Palestinians vote on aging leaders as Abbas holds grip
RAMALLAH, West Bank — The top-tier leadership group of the
PLO — average age 70 — is up for election for the first time in over two decades, when hundreds of delegates attend a West Bank convention this week.
It should be a chance to revitalize the Palestinian national movement at a historic low point and start talking about potential successors to 83-year-old President Mahmoud Abbas.
Instead, some critics — even within the Palestine Liberation Organization — say Abbas is presiding over a staged event to give his increasingly authoritarian rule a veneer of legitimacy. Others challenge the timing, saying the rift with powerful nonPLO member Hamas, which rules Gaza, must be resolved first.
Abbas supporters portray the meeting of the PLO parliament, once envisioned to represent Palestinians everywhere, as a closing of ranks behind Abbas. They say Abbas needs such backing in his political battle with the Trump administration, viewed by most Palestinians as blatantly pro-israel.

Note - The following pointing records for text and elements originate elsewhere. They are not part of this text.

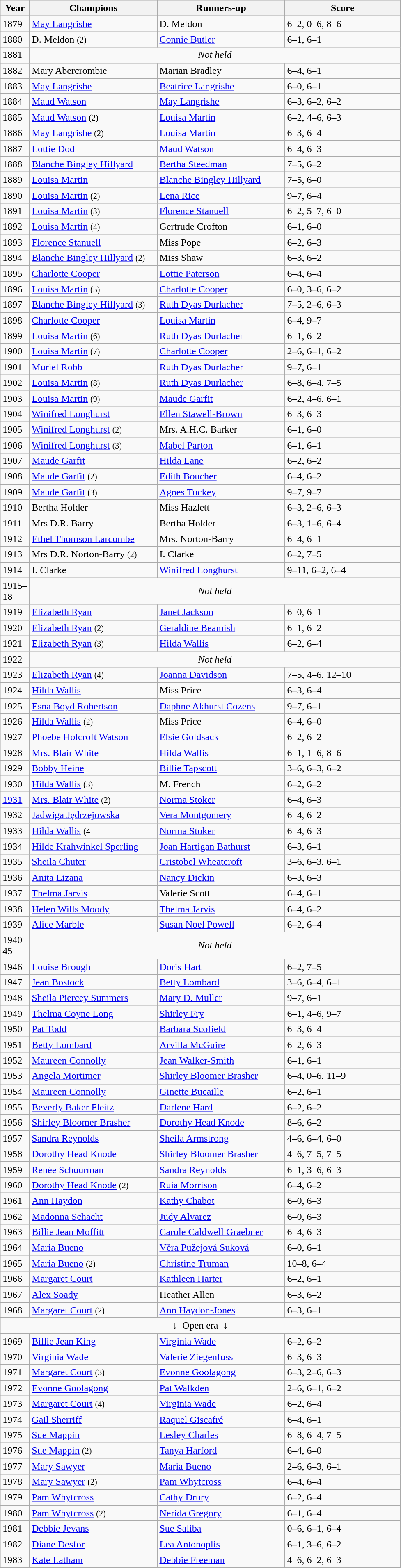
1949 [15, 1015]
1892 [15, 227]
Kate Latham [94, 1561]
1968 [15, 1311]
Lesley Charles [221, 1436]
Susan Noel Powell [221, 925]
1979 [15, 1499]
1909 [15, 493]
Barbara Scofield [221, 1030]
Louisa Martin (5) [94, 289]
7–5, 2–6, 6–3 [342, 305]
1900 [15, 352]
Jean Bostock [94, 983]
Blanche Bingley Hillyard (2) [94, 258]
Miss Shaw [221, 258]
1983 [15, 1561]
1953 [15, 1077]
Jadwiga Jędrzejowska [94, 816]
Joanna Davidson [221, 675]
Connie Butler [221, 39]
1967 [15, 1296]
1973 [15, 1405]
1928 [15, 754]
1894 [15, 258]
Shirley Fry [221, 1015]
1933 [15, 832]
2–6, 6–3, 6–1 [342, 1467]
May Langrishe (2) [94, 133]
1938 [15, 910]
Louisa Martin (3) [94, 211]
Sue Saliba [221, 1530]
Hilda Wallis (3) [94, 785]
Bobby Heine [94, 769]
Margaret Court [94, 1280]
Maria Bueno (2) [94, 1265]
Cristobel Wheatcroft [221, 863]
1978 [15, 1483]
Debbie Jevans [94, 1530]
1920 [15, 628]
Margaret Court (3) [94, 1374]
Mary Sawyer [94, 1467]
Sheila Chuter [94, 863]
Ann Haydon [94, 1202]
Sheila Piercey Summers [94, 999]
Renée Schuurman [94, 1171]
6–4, 0–6, 11–9 [342, 1077]
Sue Mappin (2) [94, 1452]
7–5, 6–0 [342, 180]
Věra Pužejová Suková [221, 1249]
1931 [15, 800]
1888 [15, 164]
1899 [15, 336]
Edith Boucher [221, 477]
6–4, 9–7 [342, 321]
1963 [15, 1233]
D. Meldon (2) [94, 39]
1903 [15, 399]
Muriel Robb [94, 367]
1923 [15, 675]
1889 [15, 180]
Esna Boyd Robertson [94, 706]
1980 [15, 1515]
Billie Jean King [94, 1343]
Phoebe Holcroft Watson [94, 738]
1969 [15, 1343]
1919 [15, 613]
Mary D. Muller [221, 999]
1927 [15, 738]
4–6, 7–5, 7–5 [342, 1155]
Billie Jean Moffitt [94, 1233]
1887 [15, 149]
3–6, 6–4, 6–1 [342, 983]
Lottie Paterson [221, 274]
Maude Garfit (3) [94, 493]
1893 [15, 243]
Runners-up [221, 8]
Mrs D.R. Norton-Barry (2) [94, 555]
Louisa Martin (4) [94, 227]
1910 [15, 508]
Sheila Armstrong [221, 1139]
Gail Sherriff [94, 1421]
Margaret Court (2) [94, 1311]
Ginette Bucaille [221, 1093]
Thelma Coyne Long [94, 1015]
Miss Pope [221, 243]
Tanya Harford [221, 1452]
6–1, 3–6, 6–3 [342, 1171]
1880 [15, 39]
6–2, 4–6, 6–3 [342, 117]
Daphne Akhurst Cozens [221, 706]
Judy Alvarez [221, 1218]
9–7, 6–4 [342, 196]
Margaret Court (4) [94, 1405]
1937 [15, 894]
Score [342, 8]
4–6, 6–4, 6–0 [342, 1139]
1896 [15, 289]
1959 [15, 1171]
Louisa Martin (8) [94, 383]
1970 [15, 1358]
Beatrice Langrishe [221, 86]
Winifred Longhurst (3) [94, 445]
Billie Tapscott [221, 769]
1912 [15, 539]
1934 [15, 847]
1952 [15, 1061]
1982 [15, 1546]
Pam Whytcross (2) [94, 1515]
D. Meldon [221, 24]
6–1, 1–6, 8–6 [342, 754]
1936 [15, 878]
1901 [15, 367]
1914 [15, 571]
Jean Walker-Smith [221, 1061]
Ann Haydon-Jones [221, 1311]
Mary Abercrombie [94, 71]
Louisa Martin (9) [94, 399]
Elizabeth Ryan (3) [94, 644]
Carole Caldwell Graebner [221, 1233]
Elizabeth Ryan (2) [94, 628]
1924 [15, 691]
Maud Watson (2) [94, 117]
Louise Brough [94, 967]
1946 [15, 967]
3–6, 6–3, 6–1 [342, 863]
6–3, 1–6, 6–4 [342, 524]
Nerida Gregory [221, 1515]
1929 [15, 769]
1948 [15, 999]
Hilda Wallis (2) [94, 722]
Bertha Steedman [221, 164]
1932 [15, 816]
1954 [15, 1093]
1922 [15, 660]
M. French [221, 785]
Champions [94, 8]
1965 [15, 1265]
1971 [15, 1374]
8–6, 6–2 [342, 1124]
1925 [15, 706]
1955 [15, 1108]
7–5, 4–6, 12–10 [342, 675]
6–0, 3–6, 6–2 [342, 289]
Lea Antonoplis [221, 1546]
Elizabeth Ryan [94, 613]
Joan Hartigan Bathurst [221, 847]
1966 [15, 1280]
Winifred Longhurst (2) [94, 430]
Blanche Bingley Hillyard (3) [94, 305]
Ethel Thomson Larcombe [94, 539]
1951 [15, 1046]
1898 [15, 321]
1958 [15, 1155]
Janet Jackson [221, 613]
Louisa Martin (6) [94, 336]
6–3, 6–2, 6–2 [342, 102]
Arvilla McGuire [221, 1046]
Agnes Tuckey [221, 493]
Debbie Freeman [221, 1561]
Kathy Chabot [221, 1202]
1962 [15, 1218]
Alice Marble [94, 925]
3–6, 6–3, 6–2 [342, 769]
1890 [15, 196]
Marian Bradley [221, 71]
1964 [15, 1249]
1905 [15, 430]
1977 [15, 1467]
Darlene Hard [221, 1108]
1883 [15, 86]
1957 [15, 1139]
Alex Soady [94, 1296]
1897 [15, 305]
1913 [15, 555]
Louisa Martin (2) [94, 196]
Ellen Stawell-Brown [221, 414]
Diane Desfor [94, 1546]
1975 [15, 1436]
1956 [15, 1124]
1885 [15, 117]
1902 [15, 383]
Lena Rice [221, 196]
Heather Allen [221, 1296]
Elsie Goldsack [221, 738]
Mary Sawyer (2) [94, 1483]
1972 [15, 1389]
1882 [15, 71]
Louisa Martin (7) [94, 352]
Vera Montgomery [221, 816]
Mrs D.R. Barry [94, 524]
1911 [15, 524]
7–5, 6–2 [342, 164]
1908 [15, 477]
Maude Garfit (2) [94, 477]
1915–18 [15, 592]
Hilda Lane [221, 461]
Valerie Ziegenfuss [221, 1358]
1881 [15, 55]
1960 [15, 1186]
1930 [15, 785]
9–7, 9–7 [342, 493]
6–1, 4–6, 9–7 [342, 1015]
Ruia Morrison [221, 1186]
6–2, 4–6, 6–1 [342, 399]
Miss Hazlett [221, 508]
1884 [15, 102]
Christine Truman [221, 1265]
Mrs. A.H.C. Barker [221, 430]
Mabel Parton [221, 445]
Nancy Dickin [221, 878]
Geraldine Beamish [221, 628]
1891 [15, 211]
Mrs. Norton-Barry [221, 539]
Hilda Wallis (4 [94, 832]
10–8, 6–4 [342, 1265]
Kathleen Harter [221, 1280]
1907 [15, 461]
4–6, 6–2, 6–3 [342, 1561]
1961 [15, 1202]
1976 [15, 1452]
9–11, 6–2, 6–4 [342, 571]
1981 [15, 1530]
Doris Hart [221, 967]
1947 [15, 983]
6–2, 5–7, 6–0 [342, 211]
Pat Walkden [221, 1389]
Angela Mortimer [94, 1077]
↓ Open era ↓ [200, 1327]
1886 [15, 133]
Anita Lizana [94, 878]
1904 [15, 414]
Pat Todd [94, 1030]
1940–45 [15, 946]
Year [15, 8]
1939 [15, 925]
Sue Mappin [94, 1436]
6–1, 6–4 [342, 1515]
Hilde Krahwinkel Sperling [94, 847]
1935 [15, 863]
Madonna Schacht [94, 1218]
Valerie Scott [221, 894]
Cathy Drury [221, 1499]
6–2, 0–6, 8–6 [342, 24]
0–6, 6–1, 6–4 [342, 1530]
Elizabeth Ryan (4) [94, 675]
1921 [15, 644]
Beverly Baker Fleitz [94, 1108]
Mrs. Blair White (2) [94, 800]
1879 [15, 24]
Lottie Dod [94, 149]
6–1, 3–6, 6–2 [342, 1546]
1926 [15, 722]
Dorothy Head Knode (2) [94, 1186]
Gertrude Crofton [221, 227]
1895 [15, 274]
Mrs. Blair White [94, 754]
Helen Wills Moody [94, 910]
1974 [15, 1421]
Raquel Giscafré [221, 1421]
1906 [15, 445]
1950 [15, 1030]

The PLO was founded in the mid1960s as an umbrella for Palestinian factions. From the start, it was dominated by the Fatah movement, now headed by Abbas. After promoting armed struggle for decades, the PLO exchanged letters of recognition with Israel in 1993. This led to the creation of the Palestinian Authority, a self-rule government that at first ran Gaza and enclaves in the Israeli-occupied West Bank.
On paper, the PLO remained the “sole legitimate representative” of all Palestinians, recognized by more than 100 countries. Yet power quickly shifted to the Palestinian Authority which, backed by foreign aid, provided services for millions of Palestinians in the West Bank and Gaza.
Meanwhile, Fatah steadily lost ground to Hamas, which was founded in the late 1980s. Hamas won Palestinian parliamentary elections in 2006 and drove Abbas loyalists from Gaza a year later.